- _EXERCISE DETAILS_
Look through the entries below and return all lines including the word "will".

### INPUT FOR THIS TASK ###

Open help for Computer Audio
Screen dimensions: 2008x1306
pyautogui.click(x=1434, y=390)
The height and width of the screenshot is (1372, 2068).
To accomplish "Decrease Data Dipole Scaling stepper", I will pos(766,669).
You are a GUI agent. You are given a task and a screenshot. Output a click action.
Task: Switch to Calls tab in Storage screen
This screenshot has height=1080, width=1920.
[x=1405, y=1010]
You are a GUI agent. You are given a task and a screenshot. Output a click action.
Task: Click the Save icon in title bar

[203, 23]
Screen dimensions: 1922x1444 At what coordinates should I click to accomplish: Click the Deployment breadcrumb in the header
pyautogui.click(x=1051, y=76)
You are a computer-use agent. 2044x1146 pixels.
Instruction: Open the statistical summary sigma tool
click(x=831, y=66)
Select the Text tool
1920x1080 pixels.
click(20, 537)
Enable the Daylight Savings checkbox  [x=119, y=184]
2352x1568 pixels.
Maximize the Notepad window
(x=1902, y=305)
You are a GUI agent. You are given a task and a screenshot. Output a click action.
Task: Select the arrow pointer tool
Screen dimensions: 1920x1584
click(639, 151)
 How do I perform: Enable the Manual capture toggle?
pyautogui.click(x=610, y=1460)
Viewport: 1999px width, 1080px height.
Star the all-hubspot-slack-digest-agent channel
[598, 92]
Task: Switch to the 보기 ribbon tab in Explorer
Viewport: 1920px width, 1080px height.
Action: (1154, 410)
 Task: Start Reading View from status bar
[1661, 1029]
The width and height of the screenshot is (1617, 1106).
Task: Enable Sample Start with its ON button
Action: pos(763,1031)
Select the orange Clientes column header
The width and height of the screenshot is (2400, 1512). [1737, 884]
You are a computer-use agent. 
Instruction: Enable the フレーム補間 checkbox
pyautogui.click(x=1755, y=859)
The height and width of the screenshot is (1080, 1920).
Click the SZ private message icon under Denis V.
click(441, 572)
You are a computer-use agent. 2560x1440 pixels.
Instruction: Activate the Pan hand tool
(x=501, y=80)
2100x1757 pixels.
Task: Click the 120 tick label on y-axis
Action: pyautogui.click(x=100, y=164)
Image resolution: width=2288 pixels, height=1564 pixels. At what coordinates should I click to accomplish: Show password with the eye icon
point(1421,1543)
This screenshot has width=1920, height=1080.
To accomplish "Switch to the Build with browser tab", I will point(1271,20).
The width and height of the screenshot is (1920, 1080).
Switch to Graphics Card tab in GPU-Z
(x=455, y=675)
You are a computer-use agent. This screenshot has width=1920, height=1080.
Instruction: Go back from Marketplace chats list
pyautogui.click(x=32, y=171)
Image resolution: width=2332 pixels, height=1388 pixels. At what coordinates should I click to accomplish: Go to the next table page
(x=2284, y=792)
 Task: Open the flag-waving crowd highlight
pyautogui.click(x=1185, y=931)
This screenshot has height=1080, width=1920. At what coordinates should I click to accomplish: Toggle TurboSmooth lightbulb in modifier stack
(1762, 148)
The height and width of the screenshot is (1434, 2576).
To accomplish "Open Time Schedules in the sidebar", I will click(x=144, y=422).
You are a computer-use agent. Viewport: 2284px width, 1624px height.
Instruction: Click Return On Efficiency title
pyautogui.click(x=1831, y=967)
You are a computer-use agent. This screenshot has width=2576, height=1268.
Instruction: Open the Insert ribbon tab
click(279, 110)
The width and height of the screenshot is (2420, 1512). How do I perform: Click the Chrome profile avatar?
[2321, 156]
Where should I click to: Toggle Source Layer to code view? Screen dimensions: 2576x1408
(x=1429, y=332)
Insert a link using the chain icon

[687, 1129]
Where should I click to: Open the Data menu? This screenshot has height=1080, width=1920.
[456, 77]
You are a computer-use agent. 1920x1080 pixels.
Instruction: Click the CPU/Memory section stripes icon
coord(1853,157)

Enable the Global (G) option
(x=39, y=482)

###

- _FINISHED TASK_
To accomplish "Decrease Data Dipole Scaling stepper", I will pos(766,669).
To accomplish "Switch to the Build with browser tab", I will point(1271,20).
To accomplish "Open Time Schedules in the sidebar", I will click(x=144, y=422).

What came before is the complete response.